It’s a big ask of a new local theatre company, directed by Amy Kowalczuk, who many will know as Amy Dunham. I must raise the possibility-of-bias flag, since I taught her parents, Kathleen Montgomery and Trevor Dunham, in the first drama class at Hawker College in 1976/77, when they directed, with Sue Richards, the first student written and directed show – a rock/folk musical Anna. It’s great to see theatrical tradition continuing through the generations.
Has Amy made it work?
Indeed she has. Being present for this in-the-round performance, reminded me of country-town theatre in the local community hall – which is exactly what the Causeway Hall (1926) once was when Kingston was still called “Eastlake”, the first area settled in the new National Capital, Canberra.
I was also not surprised, since Amy has acted and sung in many shows (I’m sure I remember her singing at the National Folk Festival as a teenager) and is now teaching Performing Arts, to find myself watching what felt like a drama improvisation workshop, followed by a debrief discussion – to wind down from the emotional intensity for those watching as much as for those in the action. Here’s a top-class teacher at work, I thought: the teacher as enabler, setting up the situation for the actors to explore the theme of male violence against women, using the awful Anita Cobby story as the stimulus.

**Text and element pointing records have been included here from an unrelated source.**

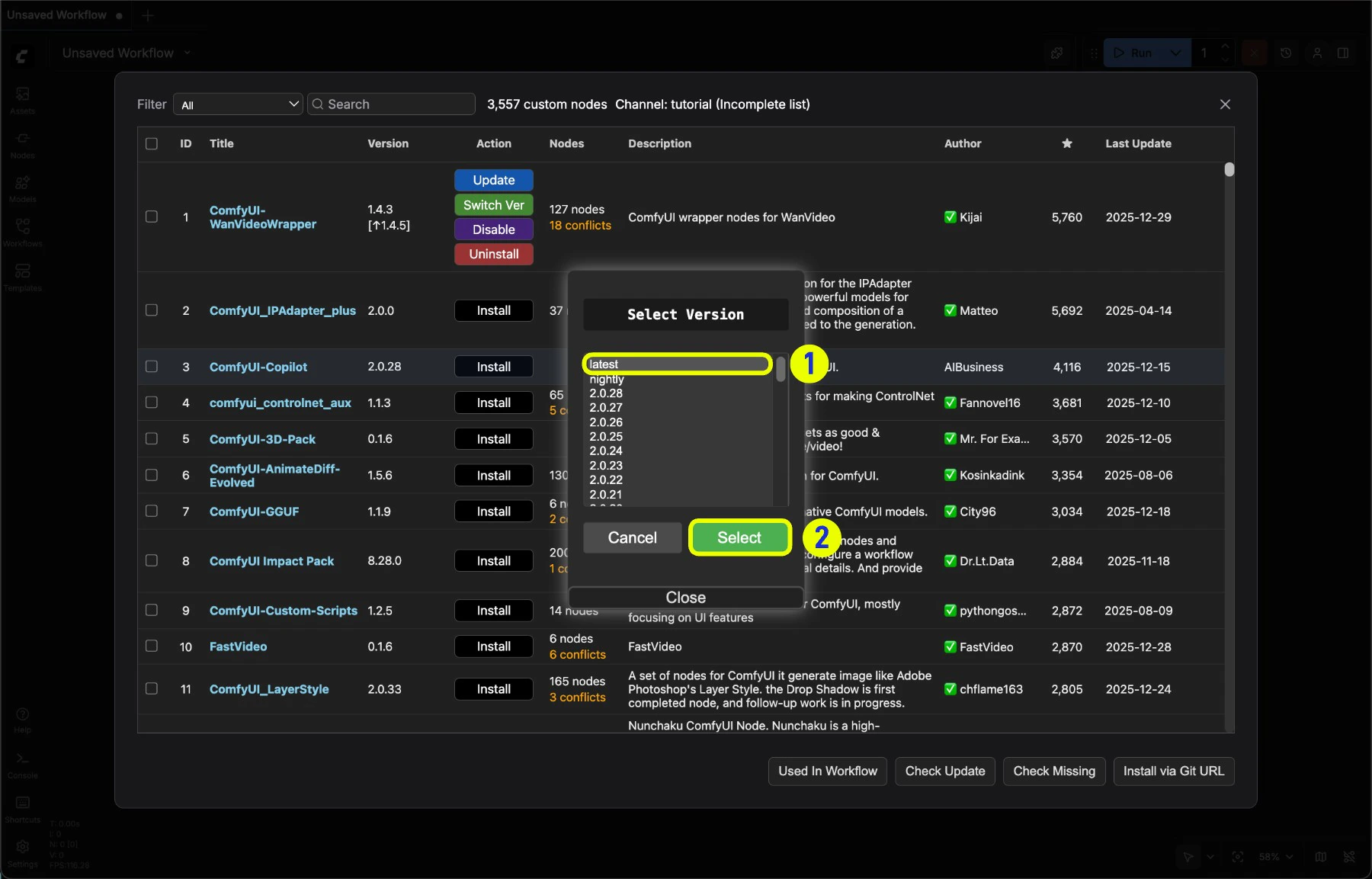Open the Console from the sidebar
1372x879 pixels.
[23, 764]
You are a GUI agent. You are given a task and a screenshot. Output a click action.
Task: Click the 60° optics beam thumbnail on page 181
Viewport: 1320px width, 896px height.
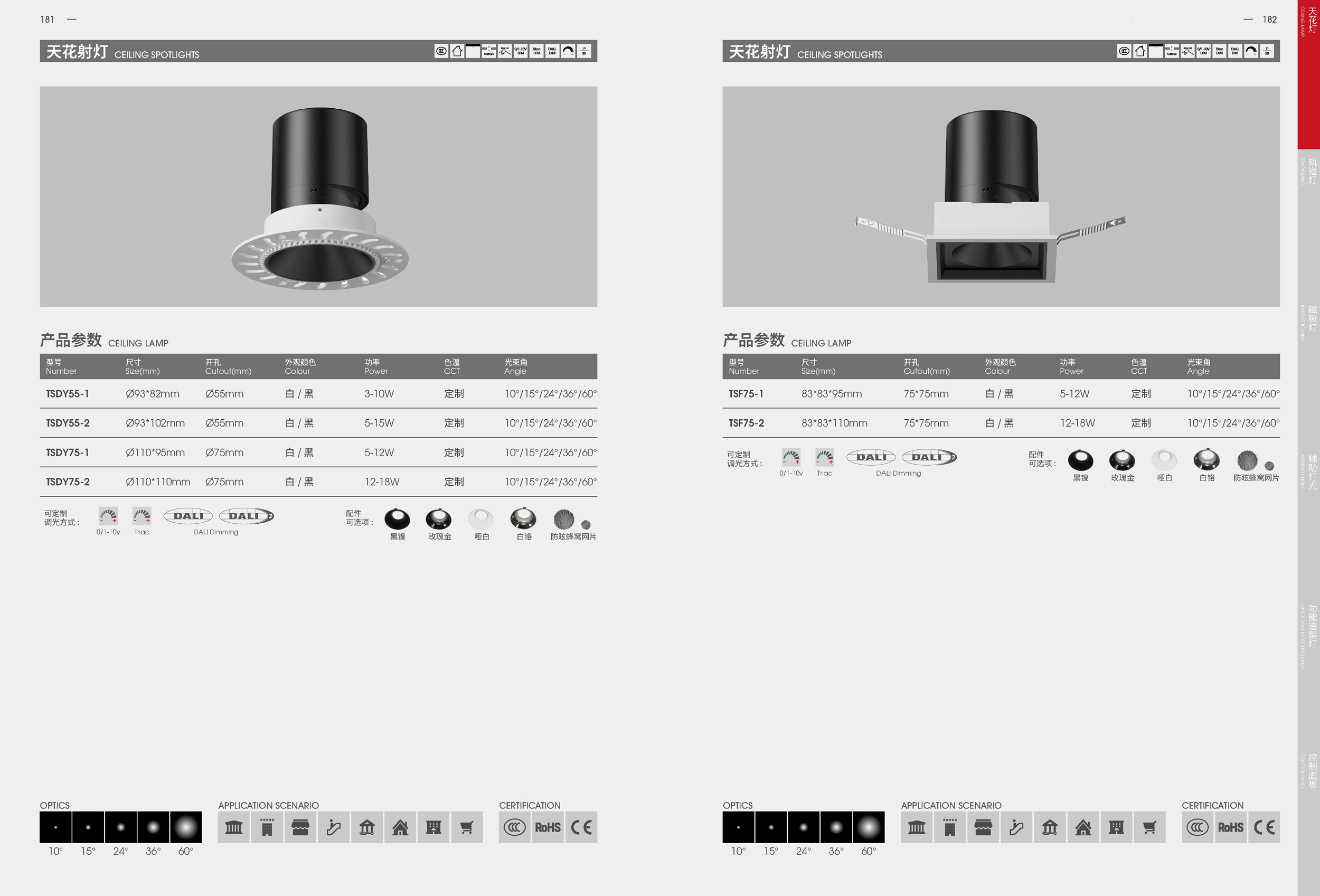point(186,827)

The sense of improvisation, oddly enough, makes the actors – in their characters with personalities and background histories – seem real as they say what they think and do what they want, in the room with us. In the Q&A afterwards, everyone spoke about the fictional characters as if they had really been there for the past two hours. Even in the interval I found myself talking concernedly to someone nearby about how the boys’ behaviour might be treated by a counsellor – or even if that could be possible.
Of course, we all knew they were acting out a playscript already written for them – and the rearranging of “improvised” drama studio rostra blocks and other crude props as scenes changed, kept our Brechtian distancing in place. A particularly effective device was for the boys to almost dance together (or rather against each other) between scenes, culminating in the scene which is described in the script beginning with the oldest brother, Brett, fighting the next brother down, Glenn, who Brett sees as challenging his dominance. The youngest, Stevie, breaks down in frightening wild movement, banging himself into the floor.
It was Amy Kowalczuk’s directing of the acting, in close concert with Michelle Norris’ movement directing that shaped the script (which I had had some doubts about on my quick reading) into so much more than just an important play about a worrying social issue. Watching, we became engaged directly in the experience of Sandra, left by a husband, perhaps very like her terrifyingly angry eldest, when her third boy was still very young and who then only had eleven-year-old Brett as his model. The middle boy, Glenn, seemed to have taken on some of Sandra’s demands about behaving with respect for women – and had found some hope in Jackie. But in the end he could not escape Brett’s power in the threesome, which must always stick together against any authority, including their mother and – now in their twenties plus – against all women, who they see as restricting their freedoms and right to do as they please.
Finally, the right to abduct an innocent woman, rape her and kill her.
In the discussion, the point was made that this behaviour is not restricted to the poverty-stricken class, but can be seen throughout our society including in corporate life and political life, up to the violence in deliberate warfare. Putin is Brett in extremis, I thought, as women and men spoke of their experiences and how the play had affected them. Someone pointed out that these boys in earlier times would have been expected to be and praised for becoming soldiers – with the same attitudes and behaviours. I thought of the court case still underway at this very time, where a soldier claims to have been defamed when accused of such behaviour.
But I also thought, as the women in the play tried to overcome their impossible situation (left to bring up Nola’s and Stevie’s newborn boy), and as the women spoke in the discussion, that social change has begun since the real case happened in the 1980s and the play was written, made into a film, and has been performed (at the Griffin Theatre in Sydney 2012, www.griffintheatre.com.au/whats-on/the-boys ) and used as a school text for study.
The feeling of horror around the world at what has been happening in Ukraine is, I hope, a change; an unwillingness to accept the violence of such warfare as any kind of normal.
And for these thoughts I thank Amy (Dunham) Kowalczuk, her outstanding cast, and all the many people she thanks in her program, for setting up Alchemy Artistic and taking on the risk of performing The Boys first up. If this is the standard of the company’s upcoming productions we can look forward, in our community and I hope further afield, for more drama which has revived my trust in humanity. This Easter has been as it should be – the commemoration of an innocent’s death; and a hope for the future of humankind.